Once inside, they were able to:
- Compromise an administrative account
- Escalate privileges by modifying administrative access
- Use Intune’s built-in capabilities to remotely wipe large numbers of devices
- Potentially access or exfiltrate sensitive data beforehand
Most importantly, the attackers didn’t need to deploy malware or exploit a software vulnerability. They used legitimate administrative tools to carry out the attack.
Why is this attack different?
This incident highlights a growing shift in cyberattacks; rather than breaking systems, attackers are increasingly abusing trusted platforms once they gain access.

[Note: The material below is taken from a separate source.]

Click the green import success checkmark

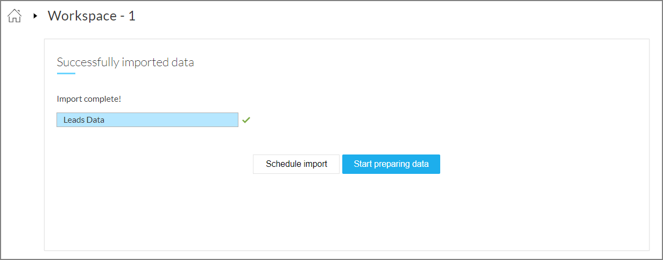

Endpoint management tools like Microsoft Intune are designed to:
- Deploy software
- Enforce policies
- Monitor device health
- Reset or wipe devices
Those same capabilities, in the wrong hands, can be used to disrupt operations at scale, which is exactly what happened. For organizations managing fleets of workstations, laptops, mobile devices, or remote endpoints, these platforms serve as a powerful yet potentially risky control layer.
Why it matters for packaging and processing
Many companies in the packaging and processing industry use tools like Intune, ServiceNow, Workspace ONE, or other device management platforms to support their remote and hybrid workforces, field service teams, plant floor systems connected to corporate networks, and BYOD (bring-your-own-device) environments.

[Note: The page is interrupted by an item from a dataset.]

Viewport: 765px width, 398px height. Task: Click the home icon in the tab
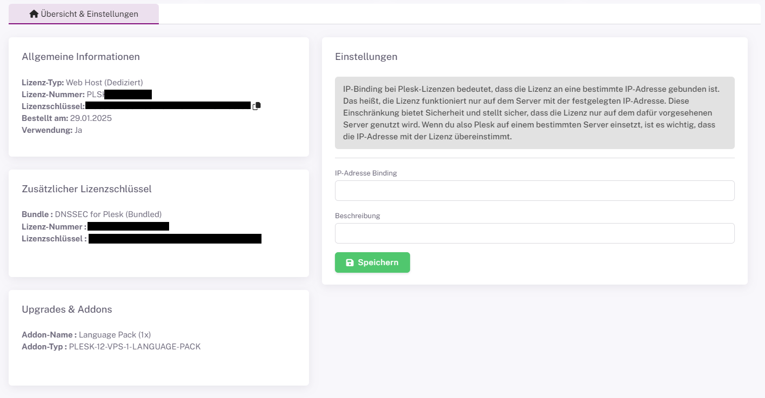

If compromised, these systems could:
- Disrupt operations by wiping or locking devices
- Push unauthorized configurations
- Impact production, logistics, and customer-facing systems
This makes endpoint management platforms a critical part of your security architecture, not just a convenience.
How to reduce risk
The Stryker incident reinforces several foundational security practices that every organization should revisit:
- Limit Administrative Access - Review who has administrative privileges in your endpoint management and identity platforms. Apply the rule of least privilege and remove access that is no longer needed.
- Require Strong Authentication - Ensure multifactor authentication (MFA) is enforced for all administrative/privileged accounts, and consider stronger, phishing-resistant methods where possible.
- Introduce Safeguards for High-Risk Actions - Actions like device wipes, major policy changes, or role assignments should not rely on a single account. Where possible, implement approval workflows or additional controls.
- Audit and Monitor Activity - Regularly review logs and alerts for unusual administrative behavior, such as new account creation, privilege escalation, or bulk device actions. If possible, set up alerts on things like privilege escalation so these actions can be caught quickly if unauthorized.
The bigger lesson
The Stryker attack is not just about one company or one tool; it reflects the broader reality that the greatest risk is often not a technical vulnerability: it’s what attackers can do once they gain access. By focusing on access control, visibility, and governance of powerful systems like endpoint management platforms, organizations can significantly reduce the likelihood and impact of this type of attack.
For PMMI members, this is a good moment to pause and ask your IT departments a few practical questions:
- Who has administrative access to our endpoint management tools and cloud platforms?
- Are high-risk actions controlled and monitored?
- Could a single compromised account impact our entire device fleet the way Stryker’s did?
If the answers are unclear, that’s a strong signal to take a closer look.